TAME inflation figures have given the green light to the RBA for an interest rate cut, but a prudent central bank would think twice before stepping on the accelerator.
WITH a rise in consumer prices of 0.5 per cent in the September quarter, a seasonally strong quarter, annual growth in the consumer price index stayed at 1.5 per cent, Australian Bureau of Statistics figures on Wednesday showed.
That was the fourth consecutive quarter the official inflation rate came in below the two to three per cent band the Reserve Bank of Australia tries to keep the inflation rate inside, on average over time.
The figures favoured by the RBA as a better guide to inflation's underlying momentum averaged just 2.15 per cent over the year.
And the non-tradables goods and services, the two thirds of the CPI seen by the RBA as a gauge of domestic inflationary pressure, was up by only 2.6 per cent through the past year after a 2.5 per cent rise the year before, a big step down from an average 3.6 per cent a year over the preceding decade.
These numbers should reassure the RBA that inflation is dormant.

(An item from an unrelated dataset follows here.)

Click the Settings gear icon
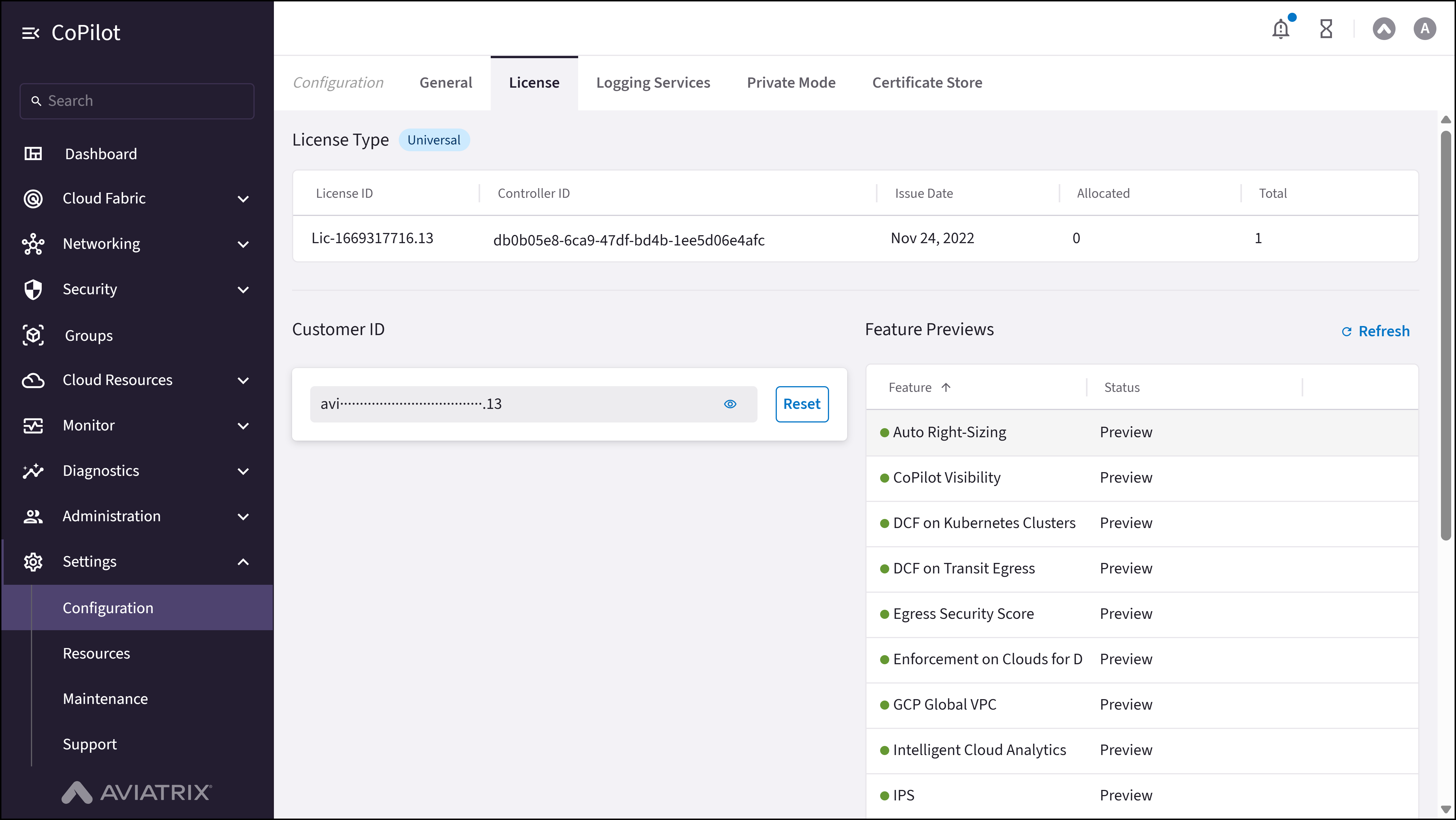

Not that it should need reassurance.
Wages growth is currently at a low ebb typically seen during severe recessions, while the broadest measure of cost pressures - nominal unit labours costs - was virtually the same in the June quarter as it was three years earlier.
What's more, a major source of anxiety for the RBA recently, the booming housing markets in Sydney and Melbourne, has faded.

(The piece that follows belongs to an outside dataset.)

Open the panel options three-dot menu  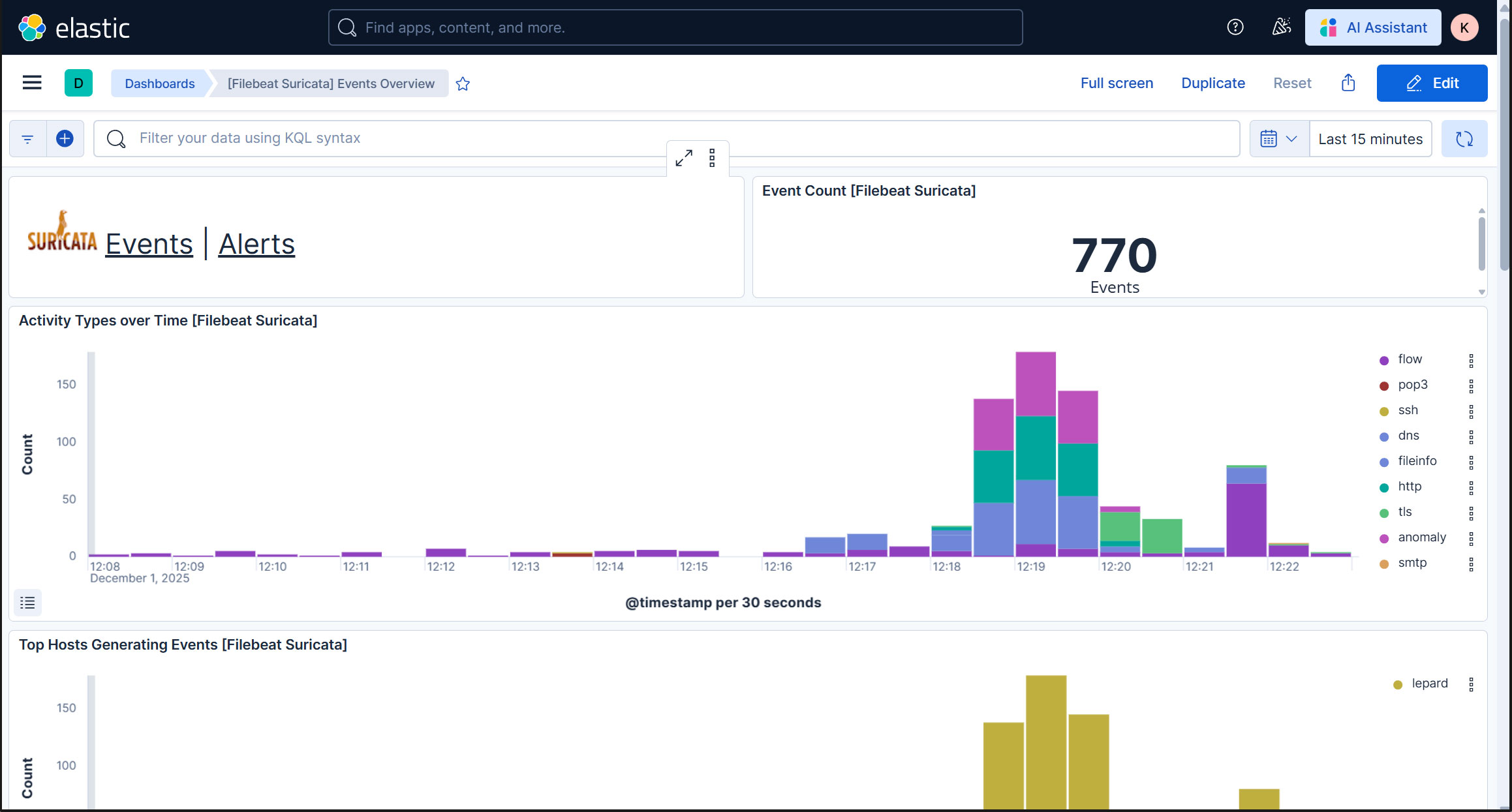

Those markets were showing signs of stalling even before the big banks recently jacked up their home loan rates to pass on the cost of more stringent capital requirements.
So there's little stopping the RBA from cutting the cash rate from 2.00 per cent to 1.75 per cent next Tuesday.
If it wants to.
And that's a big "if".
In the minutes of its board's latest monetary policy meeting on October 6, released last week, the RBA was cautiously upbeat about the economy.

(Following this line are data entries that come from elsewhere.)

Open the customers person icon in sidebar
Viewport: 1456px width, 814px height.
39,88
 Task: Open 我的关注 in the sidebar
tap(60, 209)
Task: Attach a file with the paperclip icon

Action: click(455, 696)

There was no real hint that a rate cut was under consideration.
That was before the home loan rate rises, of course.
But a rate cut to restore home loan rates is likely to be seen by the RBA as a significant risk.
It would not just be saying to home-buyers that happy days are here again, but suggesting to them that happy days are here permanently, a sentiment that can quickly rekindle an overheated housing market.
The RBA might validate market expectations, currently putting a rate cut next week at about two in three, from one in three ahead of the CPI figures.
But the central bank ought to be more inclined to wait and see what effect, if any, the home loan rate rises have on demand for home loans.